Russia in 1917 still used the Julian calendar, which was 13 days behind the Gregorian calendar used in the rest of Europe. So the *February Revolution* actually occurred 8–16 March on our calendar; the *October Revolution* was on 7 November. The names stuck because that's what contemporary Russian newspapers called them. The Bolsheviks switched Russia to the Gregorian calendar in February 1918, which created a single fourteen-day jump in the recorded date when the new system took effect.
Robert Koch identified the cholera bacterium in 1883 in Alexandria and confirmed the finding in Calcutta a few months later. But an Italian had identified the same comma-shaped organism nearly 30 years earlier, and been ignored. Who?
Pacini described the comma-shaped *Vibrio* in cholera victims at Florence during the 1854 outbreak — the same outbreak that drove John Snow's investigation of the Broad Street pump in London. He published in Italian in a regional medical journal and was ignored by mainstream European medicine for 30 years. The bacterium's formal name was retroactively changed to *Vibrio cholerae* Pacini 1854 by the International Committee on Bacteriological Nomenclature in 1965. Leeuwenhoek (1632–1723) saw bacteria 150 years too early to know what they were. Pasteur was Koch's living rival, not a cholera-priority claimant. Galileo was an astronomer, dead 200 years.

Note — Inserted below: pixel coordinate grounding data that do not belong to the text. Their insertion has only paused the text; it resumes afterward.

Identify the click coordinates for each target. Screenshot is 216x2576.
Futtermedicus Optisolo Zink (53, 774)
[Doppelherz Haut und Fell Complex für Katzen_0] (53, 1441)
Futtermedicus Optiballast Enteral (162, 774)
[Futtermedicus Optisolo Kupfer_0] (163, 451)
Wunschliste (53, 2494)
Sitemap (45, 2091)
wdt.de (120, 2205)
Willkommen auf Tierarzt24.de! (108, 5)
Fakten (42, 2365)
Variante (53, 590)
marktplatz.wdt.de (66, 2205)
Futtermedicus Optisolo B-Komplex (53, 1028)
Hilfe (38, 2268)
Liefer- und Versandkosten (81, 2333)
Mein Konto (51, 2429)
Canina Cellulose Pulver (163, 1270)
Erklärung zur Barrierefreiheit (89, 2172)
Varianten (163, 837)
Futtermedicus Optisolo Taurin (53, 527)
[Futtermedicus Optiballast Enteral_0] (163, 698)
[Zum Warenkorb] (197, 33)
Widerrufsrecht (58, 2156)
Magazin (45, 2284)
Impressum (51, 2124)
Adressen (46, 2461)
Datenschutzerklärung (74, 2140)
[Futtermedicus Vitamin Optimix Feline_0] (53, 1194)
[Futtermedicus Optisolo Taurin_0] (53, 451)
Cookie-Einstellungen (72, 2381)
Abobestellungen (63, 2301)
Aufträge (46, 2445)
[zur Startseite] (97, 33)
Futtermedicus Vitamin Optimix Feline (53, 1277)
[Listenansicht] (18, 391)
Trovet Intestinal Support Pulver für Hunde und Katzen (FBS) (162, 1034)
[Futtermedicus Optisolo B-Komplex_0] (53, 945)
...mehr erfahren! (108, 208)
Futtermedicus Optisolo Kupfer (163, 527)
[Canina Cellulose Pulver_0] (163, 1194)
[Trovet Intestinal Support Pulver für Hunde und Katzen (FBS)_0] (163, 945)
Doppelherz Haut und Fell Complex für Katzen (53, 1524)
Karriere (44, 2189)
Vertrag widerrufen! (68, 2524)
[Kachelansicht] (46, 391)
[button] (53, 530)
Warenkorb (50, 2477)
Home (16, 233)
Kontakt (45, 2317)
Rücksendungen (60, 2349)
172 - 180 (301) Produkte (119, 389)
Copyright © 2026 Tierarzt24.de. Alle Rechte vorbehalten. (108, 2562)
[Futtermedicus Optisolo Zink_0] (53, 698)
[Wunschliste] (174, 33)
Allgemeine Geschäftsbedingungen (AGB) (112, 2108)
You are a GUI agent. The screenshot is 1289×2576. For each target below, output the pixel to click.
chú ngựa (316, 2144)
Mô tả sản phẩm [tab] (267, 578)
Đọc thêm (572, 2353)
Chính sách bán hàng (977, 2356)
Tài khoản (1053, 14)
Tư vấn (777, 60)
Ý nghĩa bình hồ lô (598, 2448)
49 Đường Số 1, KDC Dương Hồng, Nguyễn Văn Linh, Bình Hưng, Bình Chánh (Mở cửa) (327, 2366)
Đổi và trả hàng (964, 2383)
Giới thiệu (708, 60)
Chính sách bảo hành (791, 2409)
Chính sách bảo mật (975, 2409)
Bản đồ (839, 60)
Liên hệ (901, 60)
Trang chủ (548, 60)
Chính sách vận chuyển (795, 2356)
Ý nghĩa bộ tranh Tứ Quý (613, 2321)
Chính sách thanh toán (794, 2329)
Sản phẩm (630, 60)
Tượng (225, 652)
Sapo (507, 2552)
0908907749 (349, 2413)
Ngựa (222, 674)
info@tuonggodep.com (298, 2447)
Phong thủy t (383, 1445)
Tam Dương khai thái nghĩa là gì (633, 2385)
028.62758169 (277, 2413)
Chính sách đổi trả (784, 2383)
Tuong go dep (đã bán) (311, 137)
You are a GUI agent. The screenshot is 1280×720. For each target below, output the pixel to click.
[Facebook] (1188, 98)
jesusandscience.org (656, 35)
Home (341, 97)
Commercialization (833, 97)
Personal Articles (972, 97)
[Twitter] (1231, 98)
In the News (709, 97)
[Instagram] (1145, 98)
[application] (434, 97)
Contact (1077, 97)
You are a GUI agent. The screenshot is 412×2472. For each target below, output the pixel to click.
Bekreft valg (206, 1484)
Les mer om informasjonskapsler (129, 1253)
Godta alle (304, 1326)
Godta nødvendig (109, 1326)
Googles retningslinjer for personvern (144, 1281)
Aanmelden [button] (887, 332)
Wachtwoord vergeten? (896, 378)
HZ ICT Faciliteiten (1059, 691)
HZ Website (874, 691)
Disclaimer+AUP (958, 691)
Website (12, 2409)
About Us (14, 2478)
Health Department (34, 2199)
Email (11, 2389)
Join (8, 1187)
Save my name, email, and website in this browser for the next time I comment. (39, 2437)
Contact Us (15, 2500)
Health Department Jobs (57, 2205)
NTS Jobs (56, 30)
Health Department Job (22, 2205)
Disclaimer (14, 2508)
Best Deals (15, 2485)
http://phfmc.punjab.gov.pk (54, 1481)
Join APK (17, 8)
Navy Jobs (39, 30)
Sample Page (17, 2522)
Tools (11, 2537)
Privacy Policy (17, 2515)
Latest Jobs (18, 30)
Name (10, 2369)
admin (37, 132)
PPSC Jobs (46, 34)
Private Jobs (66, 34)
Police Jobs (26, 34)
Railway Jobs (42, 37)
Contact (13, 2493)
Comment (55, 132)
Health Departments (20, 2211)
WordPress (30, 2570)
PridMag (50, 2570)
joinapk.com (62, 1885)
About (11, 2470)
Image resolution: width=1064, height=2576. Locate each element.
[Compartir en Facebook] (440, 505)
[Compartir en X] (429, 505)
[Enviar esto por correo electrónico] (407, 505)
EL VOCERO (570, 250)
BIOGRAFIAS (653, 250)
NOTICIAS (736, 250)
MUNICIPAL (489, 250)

On the evening of 16 December 1997, approximately 685 Japanese children were hospitalised after watching an episode of the *Pokémon* television series. The triggering element was a four-second sequence of alternating red and blue flashes. At what frequency?
12 Hz. The photosensitive-trigger band for inducing seizures runs from about 5 Hz to about 30 Hz; 12 Hz is squarely in the most-provocative range. Most of the 685 hospitalised children did not actually have photosensitive epilepsy and did not experience seizures — they had mass psychogenic illness propagated through evening news coverage of the original cases. About 80–100 of the 685 had genuine photosensitive seizures; the remaining 500–600 had MPI. The TV Tokyo network suspended *Pokémon* for four months. International broadcasting standards subsequently limited flash rates to a maximum of three per second.